Months and months went by after I stopped brushing my teeth.  Towards the end of the 7th grade school year, someone had brought a bunch of bagels into Mr. McKenzie’s science class.  As we grabbed them up and started pulling them apart to eat them, I complained to my friend Suzanne about how there wasn’t any butter to put on them.

Suzanne took a bite of her dry bagel, shrugged her shoulders, and said very matter-of-factly, with her mouth full, “Well, you could always just scrape some off your teeth.”

I started brushing my teeth again the next day.

I’m sure Suzanne didn’t know it at the time, seeing as we were only 13 years old, but what she did that day was see me.  See me and make fun of me, sure, but she saw me at a time when I was certain I was invisible and that nothing I did – or didn’t do – mattered.  It turned out brushing my teeth actually did matter, and she noticed it, and she said something.  She snapped me back towards reality with one quick jab.

Obviously, there’s more to being pulled out of depression than just being insulted by a friend, but it did at least get the ball rolling for me that time.  Realizing that you aren’t invisible is a step in the right direction.  Giving a damn about even the smallest part of yourself can be a real start.

Since that day in 7th grade, I have used “The Toothbrush Test” countless times to determine whether I’m in a good place mentally.  Any time in my life when I’ve gone to pick up the toothbrush in the morning and thought, “This again?” and started to put it back down because it seemed like too much effort, that’s when I’ve known that I’ve fallen down the well again and need to get help.  Because we all need help sometimes, and there shouldn’t be any shame in admitting it.

If you have a friend who looks like they need help, get nosy.  Ask them how they’re doing and what’s going on.  If a friend who you know used to spend an hour getting ready for work in the morning suddenly starts showing up to work every day with bedhead, no makeup, a stained shirt, and food stuck to their face, chat them up.  Find out what’s changed.  Hell, start with a joke.  “What’s with the pajama pants at work, Lady Naps-a-Lot?”

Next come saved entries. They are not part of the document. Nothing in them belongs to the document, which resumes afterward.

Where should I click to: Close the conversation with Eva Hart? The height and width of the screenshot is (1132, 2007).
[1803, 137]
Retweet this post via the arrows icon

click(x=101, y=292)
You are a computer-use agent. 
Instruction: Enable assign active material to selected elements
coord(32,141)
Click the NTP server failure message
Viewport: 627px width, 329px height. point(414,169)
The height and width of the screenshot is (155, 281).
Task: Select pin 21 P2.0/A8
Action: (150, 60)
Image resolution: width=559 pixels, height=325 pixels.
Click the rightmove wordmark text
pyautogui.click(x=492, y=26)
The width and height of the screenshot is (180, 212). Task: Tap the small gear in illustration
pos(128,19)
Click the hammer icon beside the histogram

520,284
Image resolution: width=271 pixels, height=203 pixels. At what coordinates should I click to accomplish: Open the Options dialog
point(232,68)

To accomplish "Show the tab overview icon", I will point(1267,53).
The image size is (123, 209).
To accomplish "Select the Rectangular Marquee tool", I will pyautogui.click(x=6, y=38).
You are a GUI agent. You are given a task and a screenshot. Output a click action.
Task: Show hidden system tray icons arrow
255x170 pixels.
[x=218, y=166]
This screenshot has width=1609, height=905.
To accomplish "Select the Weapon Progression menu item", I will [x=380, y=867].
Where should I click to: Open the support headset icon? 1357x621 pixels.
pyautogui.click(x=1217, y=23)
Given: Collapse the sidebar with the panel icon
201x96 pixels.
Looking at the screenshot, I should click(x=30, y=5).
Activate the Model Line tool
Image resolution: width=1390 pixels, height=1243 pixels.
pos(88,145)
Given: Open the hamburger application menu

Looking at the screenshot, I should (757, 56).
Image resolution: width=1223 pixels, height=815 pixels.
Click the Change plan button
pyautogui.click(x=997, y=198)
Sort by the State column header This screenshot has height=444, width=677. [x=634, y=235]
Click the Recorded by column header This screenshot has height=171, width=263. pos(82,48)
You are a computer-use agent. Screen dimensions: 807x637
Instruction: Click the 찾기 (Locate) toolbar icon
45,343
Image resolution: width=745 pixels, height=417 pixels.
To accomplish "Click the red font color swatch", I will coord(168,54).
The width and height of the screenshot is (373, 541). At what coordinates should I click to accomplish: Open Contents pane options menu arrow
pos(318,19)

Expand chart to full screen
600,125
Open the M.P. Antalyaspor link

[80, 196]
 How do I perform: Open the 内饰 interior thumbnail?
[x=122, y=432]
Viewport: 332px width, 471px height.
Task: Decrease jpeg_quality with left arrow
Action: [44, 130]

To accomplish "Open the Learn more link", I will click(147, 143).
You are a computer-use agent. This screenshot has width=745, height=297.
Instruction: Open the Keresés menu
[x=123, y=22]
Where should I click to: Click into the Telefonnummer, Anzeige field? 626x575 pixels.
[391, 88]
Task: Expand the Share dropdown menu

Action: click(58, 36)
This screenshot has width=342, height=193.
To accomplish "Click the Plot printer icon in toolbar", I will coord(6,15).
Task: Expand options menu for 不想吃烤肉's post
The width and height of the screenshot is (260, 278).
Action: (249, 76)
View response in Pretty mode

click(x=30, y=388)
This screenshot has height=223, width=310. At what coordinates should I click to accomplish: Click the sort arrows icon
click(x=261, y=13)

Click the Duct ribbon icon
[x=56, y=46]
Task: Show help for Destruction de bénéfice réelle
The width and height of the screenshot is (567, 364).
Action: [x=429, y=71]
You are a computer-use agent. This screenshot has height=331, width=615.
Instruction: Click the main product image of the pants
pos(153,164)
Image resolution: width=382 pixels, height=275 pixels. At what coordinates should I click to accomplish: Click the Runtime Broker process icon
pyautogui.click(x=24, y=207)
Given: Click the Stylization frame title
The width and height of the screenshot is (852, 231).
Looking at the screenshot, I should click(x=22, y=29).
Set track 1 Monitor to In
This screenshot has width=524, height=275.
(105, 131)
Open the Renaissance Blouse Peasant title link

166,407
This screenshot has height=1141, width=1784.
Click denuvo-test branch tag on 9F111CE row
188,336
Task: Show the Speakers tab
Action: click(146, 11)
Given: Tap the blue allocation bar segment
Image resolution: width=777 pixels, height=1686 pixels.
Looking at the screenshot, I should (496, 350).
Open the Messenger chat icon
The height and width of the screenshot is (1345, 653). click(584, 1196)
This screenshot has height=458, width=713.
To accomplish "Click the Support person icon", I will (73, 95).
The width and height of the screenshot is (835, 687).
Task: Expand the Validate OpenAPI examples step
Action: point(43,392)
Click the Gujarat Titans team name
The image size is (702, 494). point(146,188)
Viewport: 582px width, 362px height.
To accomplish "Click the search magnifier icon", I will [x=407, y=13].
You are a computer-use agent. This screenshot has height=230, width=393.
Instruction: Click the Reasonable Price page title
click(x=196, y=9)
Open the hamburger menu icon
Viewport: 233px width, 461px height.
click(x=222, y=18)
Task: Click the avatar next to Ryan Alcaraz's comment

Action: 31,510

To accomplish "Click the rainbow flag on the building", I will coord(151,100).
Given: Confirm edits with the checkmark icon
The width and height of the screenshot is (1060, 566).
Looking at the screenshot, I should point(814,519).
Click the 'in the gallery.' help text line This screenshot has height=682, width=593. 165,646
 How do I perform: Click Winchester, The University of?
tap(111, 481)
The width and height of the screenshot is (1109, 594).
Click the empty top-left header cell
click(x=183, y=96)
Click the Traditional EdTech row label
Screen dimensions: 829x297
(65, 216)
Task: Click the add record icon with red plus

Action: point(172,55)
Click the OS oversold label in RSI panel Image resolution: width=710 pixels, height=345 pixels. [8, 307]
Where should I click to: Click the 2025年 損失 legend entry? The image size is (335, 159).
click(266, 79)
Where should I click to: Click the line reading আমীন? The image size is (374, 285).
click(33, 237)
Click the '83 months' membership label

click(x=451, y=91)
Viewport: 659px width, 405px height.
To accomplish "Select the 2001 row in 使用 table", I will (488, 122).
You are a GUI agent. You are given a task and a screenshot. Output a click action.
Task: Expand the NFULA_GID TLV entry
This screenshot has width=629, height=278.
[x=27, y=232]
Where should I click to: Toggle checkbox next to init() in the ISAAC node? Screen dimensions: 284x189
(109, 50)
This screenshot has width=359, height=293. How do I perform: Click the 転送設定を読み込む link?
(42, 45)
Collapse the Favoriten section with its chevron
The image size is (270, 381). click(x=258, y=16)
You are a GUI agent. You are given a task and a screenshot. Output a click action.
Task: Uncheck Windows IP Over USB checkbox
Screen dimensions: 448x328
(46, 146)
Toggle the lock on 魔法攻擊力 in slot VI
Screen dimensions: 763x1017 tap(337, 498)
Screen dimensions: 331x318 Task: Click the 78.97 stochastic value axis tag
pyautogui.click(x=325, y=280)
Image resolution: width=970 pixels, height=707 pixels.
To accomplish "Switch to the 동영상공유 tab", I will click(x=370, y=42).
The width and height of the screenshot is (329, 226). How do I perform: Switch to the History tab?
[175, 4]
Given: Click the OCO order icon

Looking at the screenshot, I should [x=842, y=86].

If you’re reading this and thinking, “Well, I always dress that way for work,” then congratulations on your job in Silicon Valley, you moist nerd.  I’m sure you’ll own all of us in no time, so I have to call you a moist nerd while I still can, before you have the ability to send an army of android mercenary sex dolls to hunt me down.  Nerd.  Moist nerd.

You want me to say moist again.  You know you do.

Moist.

ClumsyImpoliteHousefly-size_restricted

When a friend seems like they’ve lost their way, make it your business to let them know that you see them.  Don’t be worried about coming off as pushy or sticking your nose into their business.  If someone is your friend, then checking in on them when you think something might be wrong is your business.

Even if it’s just to tell them that they have butter teeth.